Yolanda Hadid Opens Up About Depression and Lyme Disease Relapse

Yolanda Hadid is opening up about her mental and physical struggles.

After a nine-month social media detox, the “Real Housewives of Beverly Hills” alum returned to Instagram to share an update on her condition. She wrote “After the loss of my mother i really struggled with depression followed by a lyme [disease] relapse.”

Hadid’s mother, Ans van den Herik passed away following an intensive battle with cancer at 78 years old.

The mother of supermodels Bella, Gigi and Anwar Hadid revealed that the heartbreak of losing her own mother had weakened her immune system. “The emotional stress and grief strongly effected my immune system,” she continued in her caption. “My phone addiction didn’t help either, it started to take so much time away from being present in my life.”

The 58-year-old said her social media usage had been impacting her overall happiness, “Its so easy to get lost in other peoples stories while forgetting to live and love your own,” she said.

Hadid continued, “Texting is so much easier then picking up the phone and calling someone.

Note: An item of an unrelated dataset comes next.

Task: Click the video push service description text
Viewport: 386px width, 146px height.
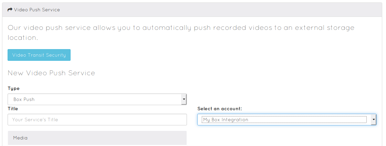Action: coord(181,32)
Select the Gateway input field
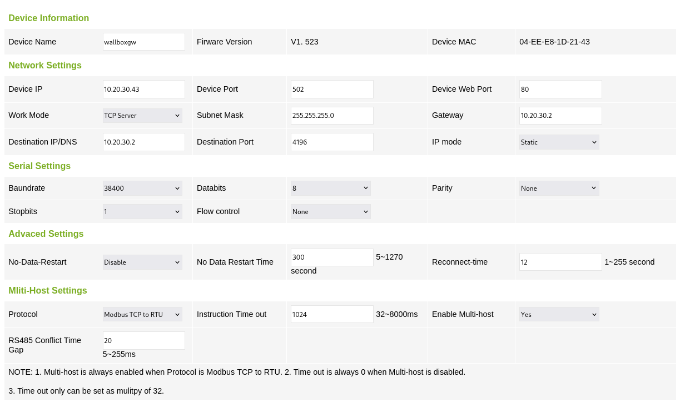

We are all guilty of it. I realized that we are slowly starting to lose the art of communication and its creating a deep loneliness within us.”

The former model concluded by sharing she’s “learning to focus on myself, my health journey and being present in this moment of my life” following what she called a “wonderful reset” since breaking the habit of “picking up my phone 50 times a day.”

She noted, “Time has slowed down and feels a lot calmer, more time to just sit and actually read a book, time to reconnect with people, be creative and most importantly time with my family.”

Supporting their mother, Gigi simply liked Yolanda’s confessional post and Bella commented, “We love you.”

Back in 2012, the TV personality was diagnosed with the autoimmune disease and has been vocal about her diagnosis, onstage, on social media and wrote about it in her 2017 book “Believe Me: My Battle with the Invisible Disability of Lyme Disease.”

“This disease has brought me and many others to our knees, often wishing to die of utter hopelessness and exhaustion. Like I always say, you don’t get it until you get it,” she confessed while speaking at the Global Lyme Alliance Gala in 2016. “It’s hard for people to understand the invisible disability that owns our life, especially behind the beautiful face that shines so bright on the covers of magazines.”